> WHAT TO WORK ON: Rewrite all of the items below as a numbered list, leaving out any blank lines.

[Items from a data source]
· · · ·
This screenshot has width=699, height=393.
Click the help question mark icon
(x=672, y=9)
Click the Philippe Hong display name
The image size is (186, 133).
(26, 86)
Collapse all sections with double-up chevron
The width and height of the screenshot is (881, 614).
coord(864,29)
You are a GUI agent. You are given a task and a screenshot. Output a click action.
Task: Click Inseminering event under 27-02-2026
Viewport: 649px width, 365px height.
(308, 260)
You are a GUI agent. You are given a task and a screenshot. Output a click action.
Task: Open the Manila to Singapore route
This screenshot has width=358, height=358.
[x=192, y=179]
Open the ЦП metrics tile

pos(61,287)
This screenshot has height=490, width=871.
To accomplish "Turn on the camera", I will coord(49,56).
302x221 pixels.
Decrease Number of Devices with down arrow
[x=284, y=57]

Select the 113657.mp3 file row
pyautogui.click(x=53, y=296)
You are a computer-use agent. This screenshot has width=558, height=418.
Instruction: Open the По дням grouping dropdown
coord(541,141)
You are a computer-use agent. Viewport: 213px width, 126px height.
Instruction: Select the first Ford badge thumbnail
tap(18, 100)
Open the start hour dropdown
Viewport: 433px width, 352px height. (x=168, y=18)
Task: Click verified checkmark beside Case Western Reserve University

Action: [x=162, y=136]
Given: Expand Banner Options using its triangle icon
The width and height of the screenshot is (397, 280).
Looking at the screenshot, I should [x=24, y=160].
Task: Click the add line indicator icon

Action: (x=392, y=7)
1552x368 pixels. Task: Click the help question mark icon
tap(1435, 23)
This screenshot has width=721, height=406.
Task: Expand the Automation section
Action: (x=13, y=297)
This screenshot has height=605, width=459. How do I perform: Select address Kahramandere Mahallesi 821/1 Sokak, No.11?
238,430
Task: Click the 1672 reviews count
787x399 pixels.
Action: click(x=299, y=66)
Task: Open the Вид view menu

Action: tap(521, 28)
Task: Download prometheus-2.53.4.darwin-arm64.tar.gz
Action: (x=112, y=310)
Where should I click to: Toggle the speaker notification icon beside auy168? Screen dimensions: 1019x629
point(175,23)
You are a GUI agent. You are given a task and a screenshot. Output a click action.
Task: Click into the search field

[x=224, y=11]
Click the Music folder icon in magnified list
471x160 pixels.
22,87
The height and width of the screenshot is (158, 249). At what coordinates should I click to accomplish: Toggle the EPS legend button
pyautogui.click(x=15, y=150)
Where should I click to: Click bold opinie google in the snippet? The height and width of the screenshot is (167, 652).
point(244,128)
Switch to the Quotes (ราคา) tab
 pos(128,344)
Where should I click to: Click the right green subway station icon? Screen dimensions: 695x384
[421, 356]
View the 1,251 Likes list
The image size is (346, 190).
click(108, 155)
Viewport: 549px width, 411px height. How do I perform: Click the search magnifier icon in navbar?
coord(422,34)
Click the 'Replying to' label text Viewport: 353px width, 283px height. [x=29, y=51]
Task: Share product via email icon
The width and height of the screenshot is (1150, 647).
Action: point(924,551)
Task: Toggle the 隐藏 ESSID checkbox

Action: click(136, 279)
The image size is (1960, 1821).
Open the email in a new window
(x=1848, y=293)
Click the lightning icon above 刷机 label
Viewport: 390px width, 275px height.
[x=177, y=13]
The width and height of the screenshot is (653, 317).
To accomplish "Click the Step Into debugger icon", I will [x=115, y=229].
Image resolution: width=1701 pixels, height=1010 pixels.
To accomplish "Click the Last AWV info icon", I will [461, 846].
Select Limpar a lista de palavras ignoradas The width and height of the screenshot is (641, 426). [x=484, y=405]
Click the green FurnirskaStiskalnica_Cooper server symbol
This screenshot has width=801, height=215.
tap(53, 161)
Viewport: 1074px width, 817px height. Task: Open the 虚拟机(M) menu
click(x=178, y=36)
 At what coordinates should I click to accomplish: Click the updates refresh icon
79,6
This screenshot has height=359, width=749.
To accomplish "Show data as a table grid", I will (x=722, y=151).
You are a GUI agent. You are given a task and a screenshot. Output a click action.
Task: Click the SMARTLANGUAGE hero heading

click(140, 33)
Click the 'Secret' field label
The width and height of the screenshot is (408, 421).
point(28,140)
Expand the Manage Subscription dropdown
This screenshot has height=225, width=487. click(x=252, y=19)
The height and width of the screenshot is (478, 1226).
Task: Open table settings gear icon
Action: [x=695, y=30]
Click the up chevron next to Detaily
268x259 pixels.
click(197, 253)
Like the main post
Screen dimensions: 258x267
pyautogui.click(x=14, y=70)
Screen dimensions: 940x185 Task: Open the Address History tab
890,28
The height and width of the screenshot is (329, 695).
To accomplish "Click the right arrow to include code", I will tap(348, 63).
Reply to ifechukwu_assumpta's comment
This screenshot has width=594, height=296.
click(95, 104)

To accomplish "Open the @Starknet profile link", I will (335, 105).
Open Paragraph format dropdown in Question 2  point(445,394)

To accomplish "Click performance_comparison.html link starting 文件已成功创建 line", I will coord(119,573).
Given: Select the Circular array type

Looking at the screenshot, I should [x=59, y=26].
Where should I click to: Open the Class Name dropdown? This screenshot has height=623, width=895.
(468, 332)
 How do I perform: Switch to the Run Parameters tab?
· · · ·
> RESPONSE TO THE EXERCISE:
1. This screenshot has width=699, height=393.
2. Click the help question mark icon
3. (x=672, y=9)
4. Click the Philippe Hong display name
5. The image size is (186, 133).
6. (26, 86)
7. Collapse all sections with double-up chevron
8. The width and height of the screenshot is (881, 614).
9. coord(864,29)
10. You are a GUI agent. You are given a task and a screenshot. Output a click action.
11. Task: Click Inseminering event under 27-02-2026
12. Viewport: 649px width, 365px height.
13. (308, 260)
14. You are a GUI agent. You are given a task and a screenshot. Output a click action.
15. Task: Open the Manila to Singapore route
16. This screenshot has width=358, height=358.
17. [x=192, y=179]
18. Open the ЦП metrics tile
19. pos(61,287)
20. This screenshot has height=490, width=871.
21. To accomplish "Turn on the camera", I will coord(49,56).
22. 302x221 pixels.
23. Decrease Number of Devices with down arrow
24. [x=284, y=57]
25. Select the 113657.mp3 file row
26. pyautogui.click(x=53, y=296)
27. You are a computer-use agent. This screenshot has width=558, height=418.
28. Instruction: Open the По дням grouping dropdown
29. coord(541,141)
30. You are a computer-use agent. Viewport: 213px width, 126px height.
31. Instruction: Select the first Ford badge thumbnail
32. tap(18, 100)
33. Open the start hour dropdown
34. Viewport: 433px width, 352px height. (x=168, y=18)
35. Task: Click verified checkmark beside Case Western Reserve University
36. Action: [x=162, y=136]
37. Given: Expand Banner Options using its triangle icon
38. The width and height of the screenshot is (397, 280).
39. Looking at the screenshot, I should [x=24, y=160].
40. Task: Click the add line indicator icon
41. Action: (x=392, y=7)
42. 1552x368 pixels. Task: Click the help question mark icon
43. tap(1435, 23)
44. This screenshot has width=721, height=406.
45. Task: Expand the Automation section
46. Action: (x=13, y=297)
47. This screenshot has height=605, width=459. How do I perform: Select address Kahramandere Mahallesi 821/1 Sokak, No.11?
48. 238,430
49. Task: Click the 1672 reviews count
50. 787x399 pixels.
51. Action: click(x=299, y=66)
52. Task: Open the Вид view menu
53. Action: tap(521, 28)
54. Task: Download prometheus-2.53.4.darwin-arm64.tar.gz
55. Action: (x=112, y=310)
56. Where should I click to: Toggle the speaker notification icon beside auy168? Screen dimensions: 1019x629
57. point(175,23)
58. You are a GUI agent. You are given a task and a screenshot. Output a click action.
59. Task: Click into the search field
60. [x=224, y=11]
61. Click the Music folder icon in magnified list
62. 471x160 pixels.
63. 22,87
64. The height and width of the screenshot is (158, 249). At what coordinates should I click to accomplish: Toggle the EPS legend button
65. pyautogui.click(x=15, y=150)
66. Where should I click to: Click bold opinie google in the snippet? The height and width of the screenshot is (167, 652).
67. point(244,128)
68. Switch to the Quotes (ราคา) tab
69.  pos(128,344)
70. Where should I click to: Click the right green subway station icon? Screen dimensions: 695x384
71. [421, 356]
72. View the 1,251 Likes list
73. The image size is (346, 190).
74. click(108, 155)
75. Viewport: 549px width, 411px height. How do I perform: Click the search magnifier icon in navbar?
76. coord(422,34)
77. Click the 'Replying to' label text Viewport: 353px width, 283px height. [x=29, y=51]
78. Task: Share product via email icon
79. The width and height of the screenshot is (1150, 647).
80. Action: point(924,551)
81. Task: Toggle the 隐藏 ESSID checkbox
82. Action: click(136, 279)
83. The image size is (1960, 1821).
84. Open the email in a new window
85. (x=1848, y=293)
86. Click the lightning icon above 刷机 label
87. Viewport: 390px width, 275px height.
88. [x=177, y=13]
89. The width and height of the screenshot is (653, 317).
90. To accomplish "Click the Step Into debugger icon", I will [x=115, y=229].
91. Image resolution: width=1701 pixels, height=1010 pixels.
92. To accomplish "Click the Last AWV info icon", I will [461, 846].
93. Select Limpar a lista de palavras ignoradas The width and height of the screenshot is (641, 426). [x=484, y=405]
94. Click the green FurnirskaStiskalnica_Cooper server symbol
95. This screenshot has width=801, height=215.
96. tap(53, 161)
97. Viewport: 1074px width, 817px height. Task: Open the 虚拟机(M) menu
98. click(x=178, y=36)
99.  At what coordinates should I click to accomplish: Click the updates refresh icon
100. 79,6
101. This screenshot has height=359, width=749.
102. To accomplish "Show data as a table grid", I will (x=722, y=151).
103. You are a GUI agent. You are given a task and a screenshot. Output a click action.
104. Task: Click the SMARTLANGUAGE hero heading
105. click(140, 33)
106. Click the 'Secret' field label
107. The width and height of the screenshot is (408, 421).
108. point(28,140)
109. Expand the Manage Subscription dropdown
110. This screenshot has height=225, width=487. click(x=252, y=19)
111. The height and width of the screenshot is (478, 1226).
112. Task: Open table settings gear icon
113. Action: [x=695, y=30]
114. Click the up chevron next to Detaily
115. 268x259 pixels.
116. click(197, 253)
117. Like the main post
118. Screen dimensions: 258x267
119. pyautogui.click(x=14, y=70)
120. Screen dimensions: 940x185 Task: Open the Address History tab
121. 890,28
122. The height and width of the screenshot is (329, 695).
123. To accomplish "Click the right arrow to include code", I will tap(348, 63).
124. Reply to ifechukwu_assumpta's comment
125. This screenshot has width=594, height=296.
126. click(95, 104)
127. To accomplish "Open the @Starknet profile link", I will (335, 105).
128. Open Paragraph format dropdown in Question 2  point(445,394)
129. To accomplish "Click performance_comparison.html link starting 文件已成功创建 line", I will coord(119,573).
130. Given: Select the Circular array type
131. Looking at the screenshot, I should [x=59, y=26].
132. Where should I click to: Open the Class Name dropdown? This screenshot has height=623, width=895.
133. (468, 332)
134.  How do I perform: Switch to the Run Parameters tab?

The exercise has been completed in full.